Aynsley China Ltd. was a British manufacturer of bone china tableware, giftware and commemorative items.

History 
The company was founded in 1775 by John Aynsley in Lane End, Longton, Staffordshire. In 1861 his grandson John Aynsley built the historic Portland Works on Sutherland Road, Longton, Staffordshire. The company's profitability made it a desirable acquisition. In June 1970 Spode put in a bid, this was then topped in July by Denbyware. Discussions then followed with Waterford Glass and a £1 million bid was agreed. In 1970 John Aynsley and Sons was taken over by Waterford and renamed Aynsley China Ltd. In 1987 Waterford sold the company in order to focus the group's fine china sales on the worldwide Wedgwood brand.

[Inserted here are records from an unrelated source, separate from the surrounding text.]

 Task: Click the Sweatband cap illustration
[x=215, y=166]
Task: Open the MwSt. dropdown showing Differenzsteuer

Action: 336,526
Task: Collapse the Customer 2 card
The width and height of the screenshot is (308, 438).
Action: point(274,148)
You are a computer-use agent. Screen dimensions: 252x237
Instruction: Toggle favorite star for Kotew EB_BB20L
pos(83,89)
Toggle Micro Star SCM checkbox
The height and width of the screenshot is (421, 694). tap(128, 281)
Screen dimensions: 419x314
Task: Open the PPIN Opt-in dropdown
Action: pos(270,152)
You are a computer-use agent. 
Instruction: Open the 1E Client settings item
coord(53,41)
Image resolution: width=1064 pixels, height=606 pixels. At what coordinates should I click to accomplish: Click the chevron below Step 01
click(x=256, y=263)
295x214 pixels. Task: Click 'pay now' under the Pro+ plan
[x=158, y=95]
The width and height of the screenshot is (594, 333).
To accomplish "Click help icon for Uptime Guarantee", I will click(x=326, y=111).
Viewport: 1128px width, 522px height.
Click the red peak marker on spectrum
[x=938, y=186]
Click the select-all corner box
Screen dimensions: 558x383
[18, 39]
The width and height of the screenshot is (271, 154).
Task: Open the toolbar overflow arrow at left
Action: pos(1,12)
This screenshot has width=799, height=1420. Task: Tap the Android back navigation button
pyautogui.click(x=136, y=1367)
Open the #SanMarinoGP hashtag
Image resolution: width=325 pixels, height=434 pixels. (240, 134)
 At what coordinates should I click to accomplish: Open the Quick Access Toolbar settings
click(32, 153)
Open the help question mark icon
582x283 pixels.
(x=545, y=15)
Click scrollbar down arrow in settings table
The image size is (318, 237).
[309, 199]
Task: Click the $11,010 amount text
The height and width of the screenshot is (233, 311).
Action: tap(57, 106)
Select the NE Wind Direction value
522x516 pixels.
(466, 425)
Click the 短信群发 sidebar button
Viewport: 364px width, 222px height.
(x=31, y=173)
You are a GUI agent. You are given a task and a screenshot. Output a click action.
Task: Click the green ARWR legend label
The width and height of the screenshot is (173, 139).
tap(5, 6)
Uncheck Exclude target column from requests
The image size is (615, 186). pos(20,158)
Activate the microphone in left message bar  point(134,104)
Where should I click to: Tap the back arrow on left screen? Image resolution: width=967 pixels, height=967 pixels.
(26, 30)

In May 1997, Aynsley China was acquired by The Belleek Pottery Group in Ireland. The company closed its Stoke-on-Trent factory in September 2014. As of July 2015 the factory shop is still open but its future is uncertain as the site is being advertised as for sale.

Products
The company was a favoured supplier of the British royal family. Both Queen Elizabeth II and Diana, Princess of Wales, chose Aynsley china as wedding presents from the British china industry.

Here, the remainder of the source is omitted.